**Request:** Present as a numbered list the lines of the material from the line with "dot on the silver component" to the line with "pyautogui.click(x=474, y=41)", both ends included and blank lines omitted; list no other lines.

**Supplied entries:**
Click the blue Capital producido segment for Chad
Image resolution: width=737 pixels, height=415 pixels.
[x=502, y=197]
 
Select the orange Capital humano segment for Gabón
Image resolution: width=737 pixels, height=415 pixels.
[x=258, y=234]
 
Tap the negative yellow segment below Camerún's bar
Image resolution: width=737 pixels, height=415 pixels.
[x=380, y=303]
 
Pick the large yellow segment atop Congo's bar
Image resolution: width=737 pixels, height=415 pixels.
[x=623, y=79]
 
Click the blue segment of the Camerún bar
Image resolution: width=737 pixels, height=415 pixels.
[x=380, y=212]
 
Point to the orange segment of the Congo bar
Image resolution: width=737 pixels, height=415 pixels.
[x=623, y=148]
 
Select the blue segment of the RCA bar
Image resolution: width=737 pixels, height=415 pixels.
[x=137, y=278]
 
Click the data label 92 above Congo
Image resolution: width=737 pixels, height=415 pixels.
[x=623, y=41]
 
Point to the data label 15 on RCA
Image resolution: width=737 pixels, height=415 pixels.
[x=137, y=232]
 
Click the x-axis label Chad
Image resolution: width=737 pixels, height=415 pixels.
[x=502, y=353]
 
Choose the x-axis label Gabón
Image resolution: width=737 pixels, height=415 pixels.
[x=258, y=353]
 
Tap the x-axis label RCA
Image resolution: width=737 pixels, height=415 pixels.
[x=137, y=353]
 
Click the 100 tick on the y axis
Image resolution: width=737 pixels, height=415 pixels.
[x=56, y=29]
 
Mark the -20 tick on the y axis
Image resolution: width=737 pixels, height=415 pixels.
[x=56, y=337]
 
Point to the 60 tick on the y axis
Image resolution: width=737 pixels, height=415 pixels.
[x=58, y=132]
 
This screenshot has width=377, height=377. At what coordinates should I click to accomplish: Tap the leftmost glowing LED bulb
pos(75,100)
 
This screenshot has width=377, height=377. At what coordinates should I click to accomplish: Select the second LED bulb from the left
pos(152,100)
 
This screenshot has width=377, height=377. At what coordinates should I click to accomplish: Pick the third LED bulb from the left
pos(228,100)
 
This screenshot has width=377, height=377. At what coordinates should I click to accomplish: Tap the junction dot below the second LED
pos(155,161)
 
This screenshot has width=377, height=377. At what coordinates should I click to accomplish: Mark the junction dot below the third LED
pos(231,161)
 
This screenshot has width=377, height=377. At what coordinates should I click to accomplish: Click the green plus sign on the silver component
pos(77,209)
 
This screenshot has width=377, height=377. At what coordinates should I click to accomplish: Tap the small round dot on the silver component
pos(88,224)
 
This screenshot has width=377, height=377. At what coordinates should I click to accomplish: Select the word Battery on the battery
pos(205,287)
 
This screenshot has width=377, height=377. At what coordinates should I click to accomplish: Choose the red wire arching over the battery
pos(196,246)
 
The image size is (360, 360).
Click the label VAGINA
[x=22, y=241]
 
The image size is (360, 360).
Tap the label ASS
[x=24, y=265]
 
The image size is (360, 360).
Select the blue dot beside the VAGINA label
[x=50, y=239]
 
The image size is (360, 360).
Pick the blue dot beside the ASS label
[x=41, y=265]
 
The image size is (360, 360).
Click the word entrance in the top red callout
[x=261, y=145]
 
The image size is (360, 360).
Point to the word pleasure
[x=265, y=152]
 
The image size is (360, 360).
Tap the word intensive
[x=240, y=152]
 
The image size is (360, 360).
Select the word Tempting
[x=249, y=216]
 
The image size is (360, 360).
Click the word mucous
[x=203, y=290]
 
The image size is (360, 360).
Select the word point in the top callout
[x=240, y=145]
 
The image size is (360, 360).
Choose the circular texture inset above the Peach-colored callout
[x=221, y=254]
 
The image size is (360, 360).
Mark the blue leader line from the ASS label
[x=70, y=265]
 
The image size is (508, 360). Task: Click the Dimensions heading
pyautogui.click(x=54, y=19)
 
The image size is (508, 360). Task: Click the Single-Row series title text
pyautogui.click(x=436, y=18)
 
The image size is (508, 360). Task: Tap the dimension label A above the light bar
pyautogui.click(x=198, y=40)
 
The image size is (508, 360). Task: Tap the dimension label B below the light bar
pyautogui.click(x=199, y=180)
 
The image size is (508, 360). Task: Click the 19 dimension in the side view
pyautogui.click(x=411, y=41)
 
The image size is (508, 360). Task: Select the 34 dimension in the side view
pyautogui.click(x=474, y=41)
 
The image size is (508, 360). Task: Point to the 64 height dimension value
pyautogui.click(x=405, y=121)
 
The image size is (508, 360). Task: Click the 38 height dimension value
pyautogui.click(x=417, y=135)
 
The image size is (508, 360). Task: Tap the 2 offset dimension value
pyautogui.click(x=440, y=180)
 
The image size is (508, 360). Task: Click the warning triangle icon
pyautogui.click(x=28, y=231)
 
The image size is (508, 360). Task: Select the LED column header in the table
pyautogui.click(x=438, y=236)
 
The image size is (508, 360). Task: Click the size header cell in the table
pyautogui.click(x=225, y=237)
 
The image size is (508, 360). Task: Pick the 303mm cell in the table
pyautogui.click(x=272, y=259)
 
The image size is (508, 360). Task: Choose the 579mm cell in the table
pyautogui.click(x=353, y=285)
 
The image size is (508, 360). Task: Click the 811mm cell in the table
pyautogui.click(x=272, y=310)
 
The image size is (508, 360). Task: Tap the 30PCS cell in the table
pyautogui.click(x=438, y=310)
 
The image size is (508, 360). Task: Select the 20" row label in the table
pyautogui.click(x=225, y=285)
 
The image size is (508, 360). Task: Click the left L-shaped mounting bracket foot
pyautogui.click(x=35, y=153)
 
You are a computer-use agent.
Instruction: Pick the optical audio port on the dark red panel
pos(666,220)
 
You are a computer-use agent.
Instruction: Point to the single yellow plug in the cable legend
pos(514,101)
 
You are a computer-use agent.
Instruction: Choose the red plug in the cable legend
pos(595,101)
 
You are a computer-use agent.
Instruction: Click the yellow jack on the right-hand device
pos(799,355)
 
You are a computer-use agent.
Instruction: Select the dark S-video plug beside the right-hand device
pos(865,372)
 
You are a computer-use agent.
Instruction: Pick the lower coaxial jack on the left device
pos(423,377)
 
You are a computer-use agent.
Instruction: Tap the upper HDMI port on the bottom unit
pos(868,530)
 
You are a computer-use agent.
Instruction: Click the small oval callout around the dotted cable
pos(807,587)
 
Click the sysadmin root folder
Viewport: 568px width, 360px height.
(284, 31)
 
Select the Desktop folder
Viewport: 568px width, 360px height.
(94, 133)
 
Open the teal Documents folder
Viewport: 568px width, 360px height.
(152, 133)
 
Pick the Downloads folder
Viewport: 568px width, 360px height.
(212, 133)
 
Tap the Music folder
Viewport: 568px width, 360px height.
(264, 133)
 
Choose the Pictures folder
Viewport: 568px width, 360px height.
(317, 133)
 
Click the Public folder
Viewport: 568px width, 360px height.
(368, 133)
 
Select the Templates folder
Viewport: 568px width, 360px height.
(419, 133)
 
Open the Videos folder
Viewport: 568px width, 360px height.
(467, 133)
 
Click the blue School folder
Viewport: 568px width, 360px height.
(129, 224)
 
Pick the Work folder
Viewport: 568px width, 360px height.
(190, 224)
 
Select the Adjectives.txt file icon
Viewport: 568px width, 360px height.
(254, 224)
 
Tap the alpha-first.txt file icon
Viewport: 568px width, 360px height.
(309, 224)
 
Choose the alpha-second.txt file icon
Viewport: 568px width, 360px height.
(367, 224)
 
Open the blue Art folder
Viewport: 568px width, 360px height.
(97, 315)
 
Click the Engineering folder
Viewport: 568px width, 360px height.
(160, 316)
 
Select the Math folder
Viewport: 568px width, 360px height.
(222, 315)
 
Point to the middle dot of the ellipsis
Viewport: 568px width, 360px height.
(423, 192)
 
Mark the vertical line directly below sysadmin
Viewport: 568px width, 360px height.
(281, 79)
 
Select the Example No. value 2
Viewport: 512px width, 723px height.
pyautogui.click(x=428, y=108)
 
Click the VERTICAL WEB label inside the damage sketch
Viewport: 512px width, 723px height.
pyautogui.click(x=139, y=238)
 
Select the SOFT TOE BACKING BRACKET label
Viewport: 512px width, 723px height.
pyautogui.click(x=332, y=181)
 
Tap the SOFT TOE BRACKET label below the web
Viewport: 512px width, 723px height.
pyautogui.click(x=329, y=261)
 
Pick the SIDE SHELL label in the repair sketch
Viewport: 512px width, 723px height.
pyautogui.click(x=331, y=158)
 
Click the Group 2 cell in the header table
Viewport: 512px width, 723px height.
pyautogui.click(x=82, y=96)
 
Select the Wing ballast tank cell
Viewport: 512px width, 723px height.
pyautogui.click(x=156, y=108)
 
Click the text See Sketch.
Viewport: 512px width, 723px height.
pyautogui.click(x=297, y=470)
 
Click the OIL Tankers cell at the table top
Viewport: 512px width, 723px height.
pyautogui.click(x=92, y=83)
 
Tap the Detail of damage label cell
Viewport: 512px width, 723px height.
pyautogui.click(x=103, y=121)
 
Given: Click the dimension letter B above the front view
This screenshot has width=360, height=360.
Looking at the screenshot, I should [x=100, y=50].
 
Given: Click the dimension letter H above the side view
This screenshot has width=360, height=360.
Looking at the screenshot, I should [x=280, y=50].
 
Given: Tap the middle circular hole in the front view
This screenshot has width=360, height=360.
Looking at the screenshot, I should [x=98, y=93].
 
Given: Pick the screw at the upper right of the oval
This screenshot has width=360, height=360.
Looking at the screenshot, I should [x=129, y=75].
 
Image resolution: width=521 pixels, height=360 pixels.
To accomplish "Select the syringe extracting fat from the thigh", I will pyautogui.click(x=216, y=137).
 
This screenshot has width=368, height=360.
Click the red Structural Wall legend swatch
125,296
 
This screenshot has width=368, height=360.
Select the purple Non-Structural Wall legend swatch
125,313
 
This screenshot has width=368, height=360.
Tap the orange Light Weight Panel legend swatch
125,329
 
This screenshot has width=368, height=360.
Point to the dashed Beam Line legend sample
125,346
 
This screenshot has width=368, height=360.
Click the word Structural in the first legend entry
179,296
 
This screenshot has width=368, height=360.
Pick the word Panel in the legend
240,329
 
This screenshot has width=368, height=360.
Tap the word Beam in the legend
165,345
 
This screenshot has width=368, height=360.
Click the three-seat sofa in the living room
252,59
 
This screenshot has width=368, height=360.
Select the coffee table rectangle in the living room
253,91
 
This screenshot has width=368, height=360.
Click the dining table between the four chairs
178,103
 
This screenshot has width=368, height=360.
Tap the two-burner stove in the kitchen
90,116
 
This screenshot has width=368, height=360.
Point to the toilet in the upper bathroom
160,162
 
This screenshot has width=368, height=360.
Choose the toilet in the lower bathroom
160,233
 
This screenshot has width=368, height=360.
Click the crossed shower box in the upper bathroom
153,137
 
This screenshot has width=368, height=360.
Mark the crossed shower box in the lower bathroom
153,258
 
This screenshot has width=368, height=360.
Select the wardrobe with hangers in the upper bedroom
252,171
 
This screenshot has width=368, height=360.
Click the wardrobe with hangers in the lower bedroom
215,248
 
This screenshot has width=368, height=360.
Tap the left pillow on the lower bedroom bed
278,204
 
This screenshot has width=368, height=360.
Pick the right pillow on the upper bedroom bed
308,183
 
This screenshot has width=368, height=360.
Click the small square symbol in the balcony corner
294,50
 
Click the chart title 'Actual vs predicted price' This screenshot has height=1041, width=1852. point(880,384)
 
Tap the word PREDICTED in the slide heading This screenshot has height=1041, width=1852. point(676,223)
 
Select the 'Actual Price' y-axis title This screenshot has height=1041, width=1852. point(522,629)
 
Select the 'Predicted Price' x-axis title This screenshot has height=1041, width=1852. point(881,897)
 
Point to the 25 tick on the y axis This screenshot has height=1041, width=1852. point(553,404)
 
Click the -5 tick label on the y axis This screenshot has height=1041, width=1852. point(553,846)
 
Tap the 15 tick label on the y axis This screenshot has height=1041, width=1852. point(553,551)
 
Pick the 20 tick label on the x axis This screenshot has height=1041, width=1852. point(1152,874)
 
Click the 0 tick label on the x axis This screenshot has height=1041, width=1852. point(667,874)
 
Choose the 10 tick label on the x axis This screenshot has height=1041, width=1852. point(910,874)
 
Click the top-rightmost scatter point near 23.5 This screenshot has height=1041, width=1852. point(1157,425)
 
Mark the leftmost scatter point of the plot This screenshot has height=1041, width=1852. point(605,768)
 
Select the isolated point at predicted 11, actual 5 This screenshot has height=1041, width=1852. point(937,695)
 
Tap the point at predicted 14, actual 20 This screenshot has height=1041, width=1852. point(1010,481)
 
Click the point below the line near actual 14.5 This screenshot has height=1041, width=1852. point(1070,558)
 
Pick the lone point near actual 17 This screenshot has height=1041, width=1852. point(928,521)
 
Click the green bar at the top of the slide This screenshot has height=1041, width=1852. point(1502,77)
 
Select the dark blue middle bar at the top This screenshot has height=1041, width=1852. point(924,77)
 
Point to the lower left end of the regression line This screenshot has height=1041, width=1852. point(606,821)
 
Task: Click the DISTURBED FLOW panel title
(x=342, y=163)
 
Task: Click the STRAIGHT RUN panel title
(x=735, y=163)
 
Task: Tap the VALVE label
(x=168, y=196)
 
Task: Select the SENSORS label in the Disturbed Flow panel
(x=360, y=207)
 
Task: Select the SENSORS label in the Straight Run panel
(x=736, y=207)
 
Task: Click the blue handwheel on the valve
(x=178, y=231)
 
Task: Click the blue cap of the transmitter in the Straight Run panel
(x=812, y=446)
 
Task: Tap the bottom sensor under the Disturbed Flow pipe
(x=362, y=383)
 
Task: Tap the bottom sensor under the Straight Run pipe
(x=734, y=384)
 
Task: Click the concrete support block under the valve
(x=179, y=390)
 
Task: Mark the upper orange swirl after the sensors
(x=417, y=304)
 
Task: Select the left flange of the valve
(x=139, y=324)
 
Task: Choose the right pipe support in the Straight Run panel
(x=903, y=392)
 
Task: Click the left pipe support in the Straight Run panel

**Final result:**
1. This screenshot has width=377, height=377. At what coordinates should I click to accomplish: Tap the small round dot on the silver component
2. pos(88,224)
3. This screenshot has width=377, height=377. At what coordinates should I click to accomplish: Select the word Battery on the battery
4. pos(205,287)
5. This screenshot has width=377, height=377. At what coordinates should I click to accomplish: Choose the red wire arching over the battery
6. pos(196,246)
7. The image size is (360, 360).
8. Click the label VAGINA
9. [x=22, y=241]
10. The image size is (360, 360).
11. Tap the label ASS
12. [x=24, y=265]
13. The image size is (360, 360).
14. Select the blue dot beside the VAGINA label
15. [x=50, y=239]
16. The image size is (360, 360).
17. Pick the blue dot beside the ASS label
18. [x=41, y=265]
19. The image size is (360, 360).
20. Click the word entrance in the top red callout
21. [x=261, y=145]
22. The image size is (360, 360).
23. Point to the word pleasure
24. [x=265, y=152]
25. The image size is (360, 360).
26. Tap the word intensive
27. [x=240, y=152]
28. The image size is (360, 360).
29. Select the word Tempting
30. [x=249, y=216]
31. The image size is (360, 360).
32. Click the word mucous
33. [x=203, y=290]
34. The image size is (360, 360).
35. Select the word point in the top callout
36. [x=240, y=145]
37. The image size is (360, 360).
38. Choose the circular texture inset above the Peach-colored callout
39. [x=221, y=254]
40. The image size is (360, 360).
41. Mark the blue leader line from the ASS label
42. [x=70, y=265]
43. The image size is (508, 360). Task: Click the Dimensions heading
44. pyautogui.click(x=54, y=19)
45. The image size is (508, 360). Task: Click the Single-Row series title text
46. pyautogui.click(x=436, y=18)
47. The image size is (508, 360). Task: Tap the dimension label A above the light bar
48. pyautogui.click(x=198, y=40)
49. The image size is (508, 360). Task: Tap the dimension label B below the light bar
50. pyautogui.click(x=199, y=180)
51. The image size is (508, 360). Task: Click the 19 dimension in the side view
52. pyautogui.click(x=411, y=41)
53. The image size is (508, 360). Task: Select the 34 dimension in the side view
54. pyautogui.click(x=474, y=41)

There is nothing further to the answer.